▸ **Extracted records**:
Start

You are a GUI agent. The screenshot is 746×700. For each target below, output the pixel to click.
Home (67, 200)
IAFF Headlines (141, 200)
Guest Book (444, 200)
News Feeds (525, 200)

End

▸ **Challenge**:
Reproduce every line of the listing above, requests included, with each click coordinate in the answers multiplied by 2.15 and rounded to a whole number, halves rounding up.

▸ **Exercise output**:
You are a GUI agent. The screenshot is 746×700. For each target below, output the pixel to click.
Home (144, 430)
IAFF Headlines (303, 430)
Guest Book (955, 430)
News Feeds (1129, 430)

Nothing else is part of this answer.